Rose regarda Nicolas, qui la fixait déjà. Cela changeait tout. Cela lui prouvait que Rose bougeait encore les pions.
— Qu'est-ce qu'un homme pourrait vouloir de plus, n'a-t-il déjà pas tout ? s'enquit Jules.
— Un siège au Parlement, devenir officier de l'Ordre de l'Empire Britannique, un ticket pour la Lune, qui sait, fit Rose en haussant les épaules. Mais si je peux mettre la main sur ces lettres, j'aurais quelque chose contre lui. Il ne voudra pas perdre la seule chose qui empêche ses proches de rencontrer un nœud coulant. J'ai accès à sa maison maintenant, je suis certaine qu'il y garde les papiers.
— Comment vas-tu les trouver, par contre ? intervint Arwen. Ce n'est pas comme s'il allait te laisser te balader dans sa maison pour ouvrir des coffres ici et là.
— Je trouverai un moyen, dit simplement Rose, faisant un pas en direction de son amie pour lui donner un long baiser sur la joue. Tu es brillante, Arwen. Brillante.
— Ne me remercie pas, remercie les filles et la queue avide de Johnny Dogs.
— Qu'est-ce qui empêche Thomas de demander la libération de sa famille tout de suite ? questionna Nicolas en poursuivant la discussion, ses doigts tapotant son menton pendant que ses pensées comblaient les trous dans celles de Rose.
— Il attend qu'un Lord intervienne à l'appel en faveur des Shelby, mais c'est seulement dans quelques mois. On a le temps, déclara Arwen, mais dès que ce dernier mot quitta sa bouche, quelqu'un toqua à la porte.
— Rose ? appela Evelyn, les mots étouffés par l'urgence. Tu vas vouloir descendre. Thomas Shelby est là. Et il n'a pas l'air très content.
***
Il y avait un homme qui attendait en bas des escaliers. Ce n'était pas le premier, ça ne serait pas le dernier, mais aucun d'autre n'avait été comme cela.
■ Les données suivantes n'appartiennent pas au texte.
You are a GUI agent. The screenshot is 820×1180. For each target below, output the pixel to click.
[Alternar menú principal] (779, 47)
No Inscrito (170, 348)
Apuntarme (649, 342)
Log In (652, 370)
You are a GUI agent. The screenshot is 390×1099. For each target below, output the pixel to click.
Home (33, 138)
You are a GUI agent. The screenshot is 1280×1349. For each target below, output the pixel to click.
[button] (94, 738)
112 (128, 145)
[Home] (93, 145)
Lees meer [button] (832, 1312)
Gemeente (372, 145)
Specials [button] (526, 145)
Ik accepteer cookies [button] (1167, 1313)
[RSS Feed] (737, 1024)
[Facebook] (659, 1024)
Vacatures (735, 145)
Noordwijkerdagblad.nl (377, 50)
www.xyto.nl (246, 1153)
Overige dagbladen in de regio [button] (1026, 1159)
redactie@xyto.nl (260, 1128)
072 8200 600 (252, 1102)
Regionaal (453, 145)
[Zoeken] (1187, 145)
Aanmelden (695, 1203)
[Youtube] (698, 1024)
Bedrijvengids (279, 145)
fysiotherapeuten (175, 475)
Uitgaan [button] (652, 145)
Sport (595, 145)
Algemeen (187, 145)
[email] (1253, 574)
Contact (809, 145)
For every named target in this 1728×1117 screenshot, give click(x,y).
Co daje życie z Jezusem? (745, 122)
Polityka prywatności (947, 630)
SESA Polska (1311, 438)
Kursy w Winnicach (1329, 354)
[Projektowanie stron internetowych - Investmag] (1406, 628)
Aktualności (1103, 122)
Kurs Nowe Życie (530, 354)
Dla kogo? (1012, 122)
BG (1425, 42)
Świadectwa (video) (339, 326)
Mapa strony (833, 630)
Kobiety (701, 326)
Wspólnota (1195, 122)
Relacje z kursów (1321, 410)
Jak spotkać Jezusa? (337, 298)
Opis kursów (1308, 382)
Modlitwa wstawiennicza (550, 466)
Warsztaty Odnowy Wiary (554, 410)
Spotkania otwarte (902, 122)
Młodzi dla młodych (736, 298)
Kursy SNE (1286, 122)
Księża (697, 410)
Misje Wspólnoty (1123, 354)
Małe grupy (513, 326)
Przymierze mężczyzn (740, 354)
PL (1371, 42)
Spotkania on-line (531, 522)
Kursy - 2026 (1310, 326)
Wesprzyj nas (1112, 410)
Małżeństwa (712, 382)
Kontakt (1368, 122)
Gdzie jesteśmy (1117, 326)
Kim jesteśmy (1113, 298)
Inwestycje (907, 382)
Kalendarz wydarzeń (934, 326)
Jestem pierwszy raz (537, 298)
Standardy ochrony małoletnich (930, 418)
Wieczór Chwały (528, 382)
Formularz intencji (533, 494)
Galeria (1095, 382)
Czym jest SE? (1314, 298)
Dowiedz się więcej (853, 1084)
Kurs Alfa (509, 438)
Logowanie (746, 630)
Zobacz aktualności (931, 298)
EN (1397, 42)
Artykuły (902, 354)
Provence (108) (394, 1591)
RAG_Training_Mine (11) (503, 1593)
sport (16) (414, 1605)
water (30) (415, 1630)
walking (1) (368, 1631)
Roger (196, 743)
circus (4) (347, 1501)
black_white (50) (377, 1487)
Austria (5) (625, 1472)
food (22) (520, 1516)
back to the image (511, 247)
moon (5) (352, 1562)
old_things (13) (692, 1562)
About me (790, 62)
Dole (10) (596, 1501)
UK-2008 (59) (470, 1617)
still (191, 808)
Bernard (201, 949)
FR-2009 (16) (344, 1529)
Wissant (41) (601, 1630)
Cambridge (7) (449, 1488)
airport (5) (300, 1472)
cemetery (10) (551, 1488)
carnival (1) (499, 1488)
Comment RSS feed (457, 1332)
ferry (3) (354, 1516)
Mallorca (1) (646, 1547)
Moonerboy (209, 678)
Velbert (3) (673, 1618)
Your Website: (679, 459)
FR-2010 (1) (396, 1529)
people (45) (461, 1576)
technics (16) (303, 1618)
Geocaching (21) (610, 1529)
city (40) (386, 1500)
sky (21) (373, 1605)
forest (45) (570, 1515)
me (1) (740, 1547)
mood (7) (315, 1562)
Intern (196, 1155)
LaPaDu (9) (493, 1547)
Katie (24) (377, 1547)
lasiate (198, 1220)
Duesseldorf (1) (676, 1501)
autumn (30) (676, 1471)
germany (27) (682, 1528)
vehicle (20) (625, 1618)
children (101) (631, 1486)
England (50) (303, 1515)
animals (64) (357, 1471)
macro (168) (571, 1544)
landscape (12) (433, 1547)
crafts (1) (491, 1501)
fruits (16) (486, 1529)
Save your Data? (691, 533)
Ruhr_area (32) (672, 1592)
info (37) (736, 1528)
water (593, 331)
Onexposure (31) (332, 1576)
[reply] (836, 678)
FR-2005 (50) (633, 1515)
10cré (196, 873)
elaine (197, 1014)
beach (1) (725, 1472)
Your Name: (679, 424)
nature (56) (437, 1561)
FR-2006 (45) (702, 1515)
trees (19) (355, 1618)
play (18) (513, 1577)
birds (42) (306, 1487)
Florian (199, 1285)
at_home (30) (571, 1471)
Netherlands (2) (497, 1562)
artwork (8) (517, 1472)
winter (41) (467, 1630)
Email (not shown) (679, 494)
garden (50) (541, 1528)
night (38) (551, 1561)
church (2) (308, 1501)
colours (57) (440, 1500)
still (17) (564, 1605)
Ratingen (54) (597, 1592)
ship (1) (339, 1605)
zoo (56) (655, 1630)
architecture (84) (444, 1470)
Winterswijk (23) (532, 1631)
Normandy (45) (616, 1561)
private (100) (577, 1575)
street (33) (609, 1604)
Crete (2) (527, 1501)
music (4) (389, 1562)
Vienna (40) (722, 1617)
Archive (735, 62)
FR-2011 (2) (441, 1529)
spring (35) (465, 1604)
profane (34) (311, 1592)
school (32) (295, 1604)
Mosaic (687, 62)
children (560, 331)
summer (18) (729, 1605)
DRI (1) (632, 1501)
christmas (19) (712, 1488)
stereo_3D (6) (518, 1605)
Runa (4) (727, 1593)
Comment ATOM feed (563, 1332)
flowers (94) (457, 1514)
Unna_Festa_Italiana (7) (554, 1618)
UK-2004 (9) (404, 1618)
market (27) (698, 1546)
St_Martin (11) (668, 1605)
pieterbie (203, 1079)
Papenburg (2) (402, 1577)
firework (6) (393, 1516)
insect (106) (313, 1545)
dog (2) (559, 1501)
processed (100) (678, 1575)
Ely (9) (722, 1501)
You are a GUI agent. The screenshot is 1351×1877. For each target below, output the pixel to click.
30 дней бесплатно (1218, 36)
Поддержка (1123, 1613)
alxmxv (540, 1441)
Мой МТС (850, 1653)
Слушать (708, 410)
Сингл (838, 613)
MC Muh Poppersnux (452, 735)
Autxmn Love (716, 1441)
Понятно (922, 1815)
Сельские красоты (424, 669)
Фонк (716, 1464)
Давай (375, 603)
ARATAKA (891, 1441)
La manière dont son dos se redressa naturellement, comme s'il savait que son détenteur portait le monde sur ses épaules et devait le montrer ; la manière dont le cobalt dans ses yeux vola la lumière de tous les coins de la pièce, même les plus sombres ; la manière dont il sortit la montre en or de sa poche comme s'il possédait chaque minute et chaque seconde, comme s'il n'y avait rien qu'il ne puisse plier ou acheter, pas même le temps...
Thomas Shelby était à des kilomètres d'avance sur son temps, ce qui signifiait qu'il était derrière la mort à peu de secondes près. Il avait une intemporalité rien qu'à lui, comme s'il avait déjà vécu milles vies et était mort mille fois de plus. Il se déplaçait comme si chaque personne et chaque instant devait le rattraper ; le temps n'attendait personne, et lui non-plus. Et en risquant un coup d'œil en sa direction, Rose se demanda si dans un siècle son nom serait imprimé dans les livres d'histoire.
— Thomas, lança Rose en descendant les escaliers, un sourire sardonique reposant sur ses lèvres quand l'homme qui avait l'habitude de regarder les gens de haut devait alors lever les yeux vers elle. Que me vaut ce plaisir ? Charlie se porte-t-il bien ?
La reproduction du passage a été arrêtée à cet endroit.